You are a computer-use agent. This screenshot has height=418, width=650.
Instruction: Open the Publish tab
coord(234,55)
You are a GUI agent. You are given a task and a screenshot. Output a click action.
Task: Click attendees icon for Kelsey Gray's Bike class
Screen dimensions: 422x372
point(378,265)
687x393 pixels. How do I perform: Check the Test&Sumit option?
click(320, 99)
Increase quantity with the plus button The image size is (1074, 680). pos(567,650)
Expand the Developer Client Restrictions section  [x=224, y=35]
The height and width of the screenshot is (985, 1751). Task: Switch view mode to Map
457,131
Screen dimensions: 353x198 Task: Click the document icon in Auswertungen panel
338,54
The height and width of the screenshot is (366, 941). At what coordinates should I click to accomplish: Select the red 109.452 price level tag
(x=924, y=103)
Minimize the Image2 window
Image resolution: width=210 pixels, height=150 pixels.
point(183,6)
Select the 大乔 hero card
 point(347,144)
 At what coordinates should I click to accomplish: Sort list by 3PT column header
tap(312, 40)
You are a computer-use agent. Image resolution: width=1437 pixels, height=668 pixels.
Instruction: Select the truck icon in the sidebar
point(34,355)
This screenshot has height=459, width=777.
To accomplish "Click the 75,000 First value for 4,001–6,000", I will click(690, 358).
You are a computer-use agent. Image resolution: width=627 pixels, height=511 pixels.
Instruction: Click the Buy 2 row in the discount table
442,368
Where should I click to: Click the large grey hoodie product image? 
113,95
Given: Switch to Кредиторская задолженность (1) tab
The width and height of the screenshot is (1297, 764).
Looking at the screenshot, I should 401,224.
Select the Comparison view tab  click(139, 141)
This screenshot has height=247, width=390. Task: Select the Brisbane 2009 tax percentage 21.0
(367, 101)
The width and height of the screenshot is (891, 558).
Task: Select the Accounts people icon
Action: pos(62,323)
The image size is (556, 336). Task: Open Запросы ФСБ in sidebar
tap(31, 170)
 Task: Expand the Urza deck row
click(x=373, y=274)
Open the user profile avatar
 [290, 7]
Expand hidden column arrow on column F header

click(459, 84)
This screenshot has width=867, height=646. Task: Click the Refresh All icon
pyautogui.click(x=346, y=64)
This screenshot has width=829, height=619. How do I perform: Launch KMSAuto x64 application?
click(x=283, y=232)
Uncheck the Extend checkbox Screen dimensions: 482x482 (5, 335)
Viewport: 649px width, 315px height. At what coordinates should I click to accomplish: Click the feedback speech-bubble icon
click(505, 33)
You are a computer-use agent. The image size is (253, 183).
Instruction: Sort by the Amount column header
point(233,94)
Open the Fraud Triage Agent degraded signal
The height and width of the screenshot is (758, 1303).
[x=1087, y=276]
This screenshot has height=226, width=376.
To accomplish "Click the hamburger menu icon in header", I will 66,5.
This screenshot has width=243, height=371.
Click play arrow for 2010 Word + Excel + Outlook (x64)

TASK GOAL >> Output all of the data exactly as given.

YOUR RESPONSE >>
You are a computer-use agent. This screenshot has height=418, width=650.
Instruction: Open the Publish tab
coord(234,55)
You are a GUI agent. You are given a task and a screenshot. Output a click action.
Task: Click attendees icon for Kelsey Gray's Bike class
Screen dimensions: 422x372
point(378,265)
687x393 pixels. How do I perform: Check the Test&Sumit option?
click(320, 99)
Increase quantity with the plus button The image size is (1074, 680). pos(567,650)
Expand the Developer Client Restrictions section  [x=224, y=35]
The height and width of the screenshot is (985, 1751). Task: Switch view mode to Map
457,131
Screen dimensions: 353x198 Task: Click the document icon in Auswertungen panel
338,54
The height and width of the screenshot is (366, 941). At what coordinates should I click to accomplish: Select the red 109.452 price level tag
(x=924, y=103)
Minimize the Image2 window
Image resolution: width=210 pixels, height=150 pixels.
point(183,6)
Select the 大乔 hero card
 point(347,144)
 At what coordinates should I click to accomplish: Sort list by 3PT column header
tap(312, 40)
You are a computer-use agent. Image resolution: width=1437 pixels, height=668 pixels.
Instruction: Select the truck icon in the sidebar
point(34,355)
This screenshot has height=459, width=777.
To accomplish "Click the 75,000 First value for 4,001–6,000", I will click(690, 358).
You are a computer-use agent. Image resolution: width=627 pixels, height=511 pixels.
Instruction: Click the Buy 2 row in the discount table
442,368
Where should I click to: Click the large grey hoodie product image? 
113,95
Given: Switch to Кредиторская задолженность (1) tab
The width and height of the screenshot is (1297, 764).
Looking at the screenshot, I should 401,224.
Select the Comparison view tab  click(139, 141)
This screenshot has height=247, width=390. Task: Select the Brisbane 2009 tax percentage 21.0
(367, 101)
The width and height of the screenshot is (891, 558).
Task: Select the Accounts people icon
Action: pos(62,323)
The image size is (556, 336). Task: Open Запросы ФСБ in sidebar
tap(31, 170)
 Task: Expand the Urza deck row
click(x=373, y=274)
Open the user profile avatar
 [290, 7]
Expand hidden column arrow on column F header

click(459, 84)
This screenshot has width=867, height=646. Task: Click the Refresh All icon
pyautogui.click(x=346, y=64)
This screenshot has width=829, height=619. How do I perform: Launch KMSAuto x64 application?
click(x=283, y=232)
Uncheck the Extend checkbox Screen dimensions: 482x482 (5, 335)
Viewport: 649px width, 315px height. At what coordinates should I click to accomplish: Click the feedback speech-bubble icon
click(505, 33)
You are a computer-use agent. The image size is (253, 183).
Instruction: Sort by the Amount column header
point(233,94)
Open the Fraud Triage Agent degraded signal
The height and width of the screenshot is (758, 1303).
[x=1087, y=276]
This screenshot has height=226, width=376.
To accomplish "Click the hamburger menu icon in header", I will 66,5.
This screenshot has width=243, height=371.
Click play arrow for 2010 Word + Excel + Outlook (x64)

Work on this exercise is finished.